*SELECTED EXCERPT*.
★ ★ ★ ★ ★ ★ ★

Pierre-Olivier Gourinchas spoke to AFP ahead of Tuesday's release of the International Monetary Fund's World Economic Outlook in Marrakesh, Morocco.
This interview has been edited for length and clarity.
- Why is the United States performing better than Europe? -
There are a number of things. The most important one by far is ... the Russian invasion of Ukraine, the disruption in energy markets. Europe is importing energy, so when it has to pay a higher energy bill, it's basically sending a check somewhere else and so the region becomes poorer. The US is not an energy importer, so when the price of energy goes up, if anything, they become richer. So there's a big difference right there.
The second difference, I would say, is probably coming from the fact that we've seen US consumers being very resilient and, well, how do they do that? Well, they've been dipping into the savings. In many advanced economies, there was a buildup of what we call excess savings during the pandemic. In Europe, by and large, households have not started dipping into that.
Factor number three, I would say, there might be some difference in the transmission of monetary policy. So both in the euro area and the US, we've seen his massive tightening of monetary policy (by central banks). In the US you have a lot of long-term, fixed-rate mortgages in the housing market. People borrow 30 years and they lock in the rate at the time at which they bought, so (if) you borrowed three years ago at a rate of two percent, let's say rates can be now seven percent, it doesn't affect you.
Finally, there is a question of how much fiscal policy might be doing. What we're seeing in the euro area is (that) a lot of support was put in place during the pandemic and during the energy crisis. The energy prices have been coming down, the pandemic is behind us, so a lot of that support is being withdrawn. In the US, the deficits are still very large.

★ ★ ★ ★ ★ ★ ★

*EXPLORE THE MATERIAL*.
• 1. Decide whether each statement below agrees with the interview. Answer yes or no for each and quote the words from the interview that decide it.
(a) The United States is an energy importer.
(b) European households have by and large not started dipping into the excess savings built up during the pandemic.
(c) Deficits in the United States are still very large.
• 2. Write out the part of the interview starting at "This interview has" and ending at "difference right there.".

★ ★ ★ ★ ★ ★ ★

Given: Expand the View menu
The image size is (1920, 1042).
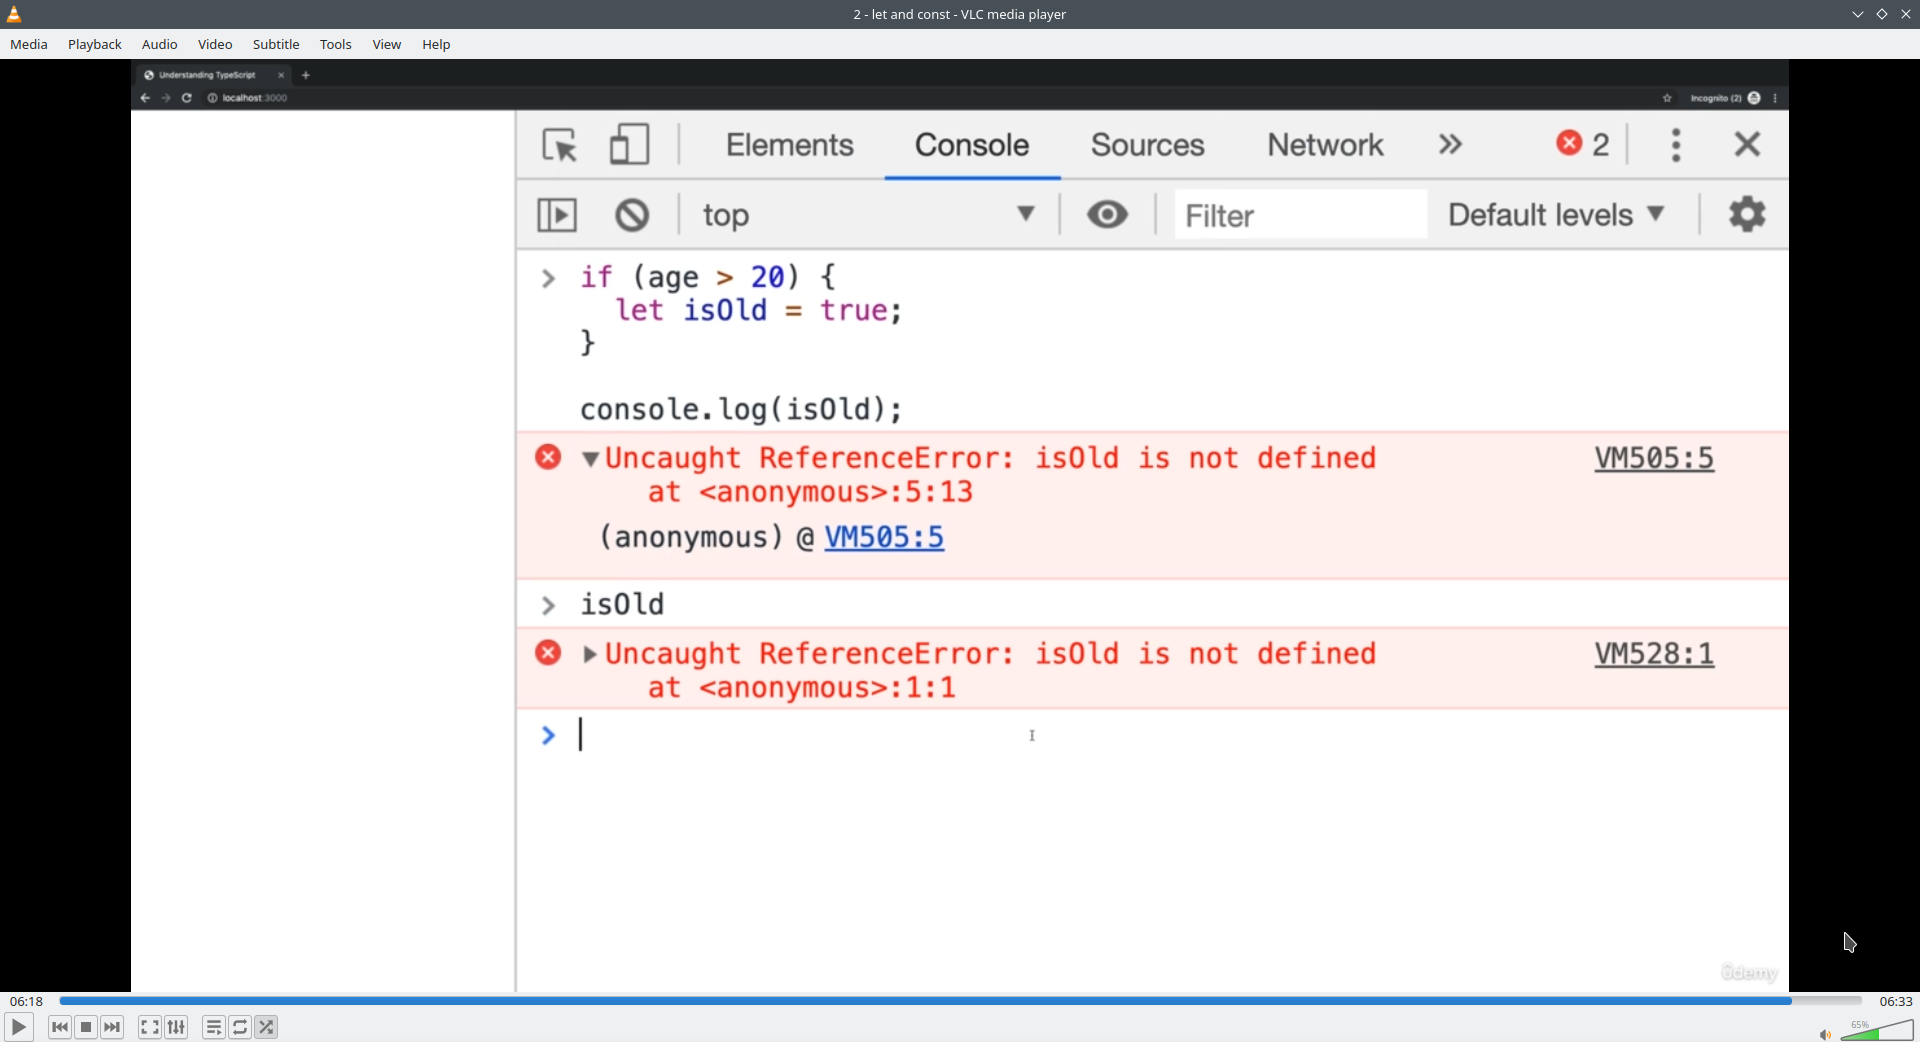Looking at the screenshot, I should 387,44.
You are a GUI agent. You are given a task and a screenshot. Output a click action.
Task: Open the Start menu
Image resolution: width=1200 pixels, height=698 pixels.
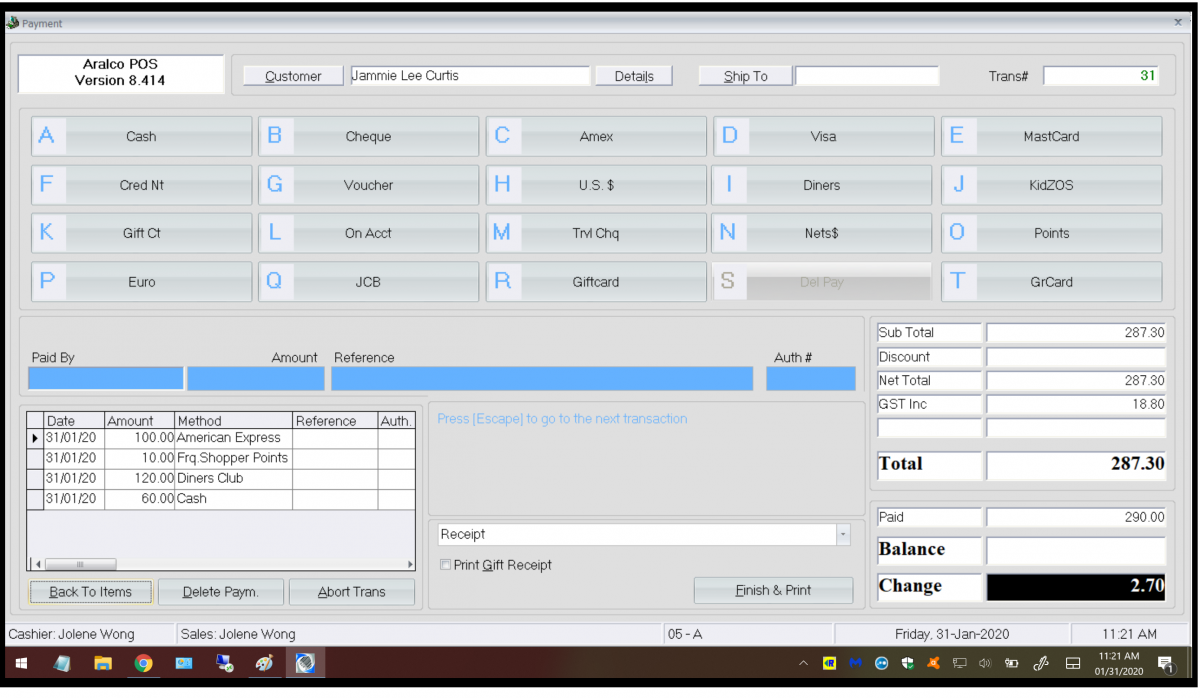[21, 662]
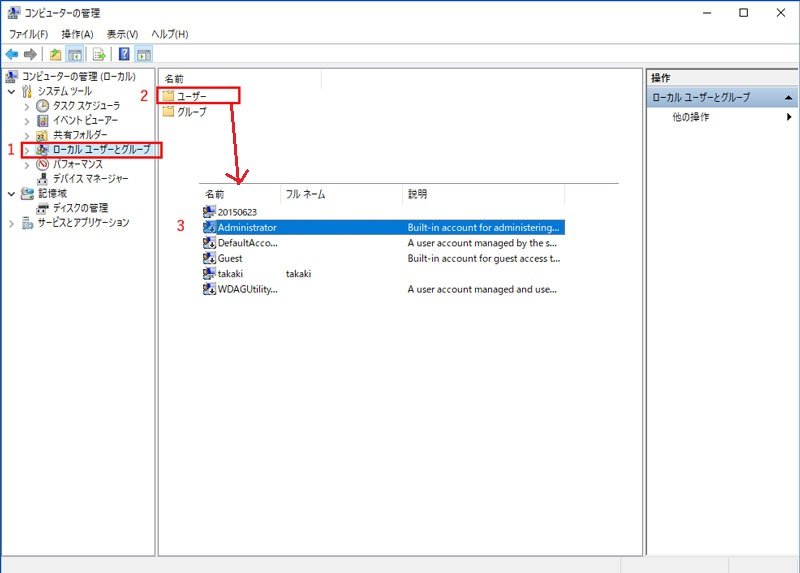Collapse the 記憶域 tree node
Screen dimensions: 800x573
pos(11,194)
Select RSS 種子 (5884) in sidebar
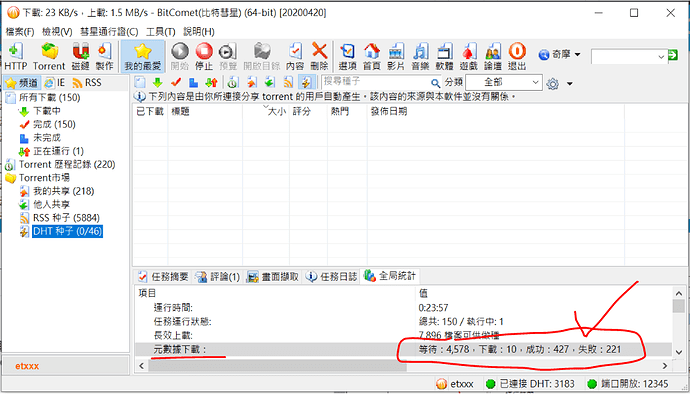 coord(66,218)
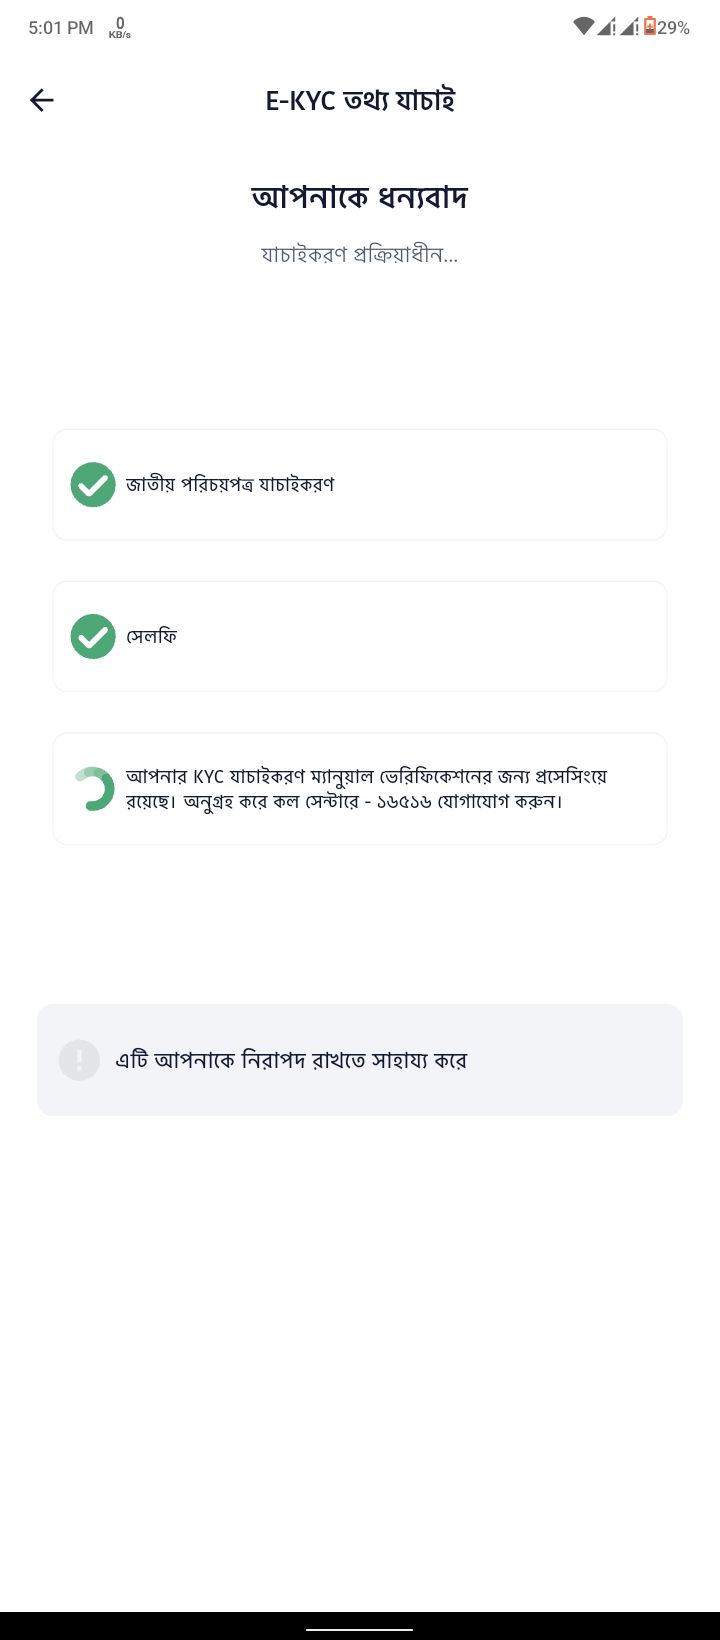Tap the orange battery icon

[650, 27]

★ ★ ★ ★ ★ ★ ★

*EXERCISE RESULTS*.
• 1.
(a) No: "The US is not an energy importer, so when the price of energy goes up, if anything, they become richer."
(b) Yes: "In Europe, by and large, households have not started dipping into that."
(c) Yes: "In the US, the deficits are still very large."

• 2.
This interview has been edited for length and clarity.
- Why is the United States performing better than Europe? -
There are a number of things. The most important one by far is ... the Russian invasion of Ukraine, the disruption in energy markets. Europe is importing energy, so when it has to pay a higher energy bill, it's basically sending a check somewhere else and so the region becomes poorer. The US is not an energy importer, so when the price of energy goes up, if anything, they become richer. So there's a big difference right there.